Stored data:
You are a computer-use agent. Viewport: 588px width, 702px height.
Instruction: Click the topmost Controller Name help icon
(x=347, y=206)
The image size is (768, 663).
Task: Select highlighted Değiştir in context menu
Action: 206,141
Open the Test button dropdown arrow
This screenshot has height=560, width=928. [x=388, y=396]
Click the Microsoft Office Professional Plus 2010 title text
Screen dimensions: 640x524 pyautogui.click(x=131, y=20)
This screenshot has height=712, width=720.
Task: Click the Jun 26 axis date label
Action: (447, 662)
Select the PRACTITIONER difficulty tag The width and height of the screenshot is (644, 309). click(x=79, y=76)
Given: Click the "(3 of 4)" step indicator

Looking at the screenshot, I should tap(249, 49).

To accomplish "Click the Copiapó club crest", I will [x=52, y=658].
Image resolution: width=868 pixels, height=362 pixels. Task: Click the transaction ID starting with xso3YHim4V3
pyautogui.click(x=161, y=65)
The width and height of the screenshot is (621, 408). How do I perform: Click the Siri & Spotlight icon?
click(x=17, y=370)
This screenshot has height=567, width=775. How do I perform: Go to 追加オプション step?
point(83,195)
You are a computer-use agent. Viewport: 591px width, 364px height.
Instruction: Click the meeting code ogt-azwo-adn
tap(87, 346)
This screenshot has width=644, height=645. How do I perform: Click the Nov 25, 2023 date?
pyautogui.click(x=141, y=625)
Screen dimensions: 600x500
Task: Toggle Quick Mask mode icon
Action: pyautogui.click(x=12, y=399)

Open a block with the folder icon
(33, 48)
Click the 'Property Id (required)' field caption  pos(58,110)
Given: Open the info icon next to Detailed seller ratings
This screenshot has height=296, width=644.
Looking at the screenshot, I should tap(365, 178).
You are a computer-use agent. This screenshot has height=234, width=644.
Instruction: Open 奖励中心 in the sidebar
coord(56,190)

• **What is being asked**
Line count for the word "computer": please state how many lines of the records above contain it, and nothing else.

• **Expected answer**
3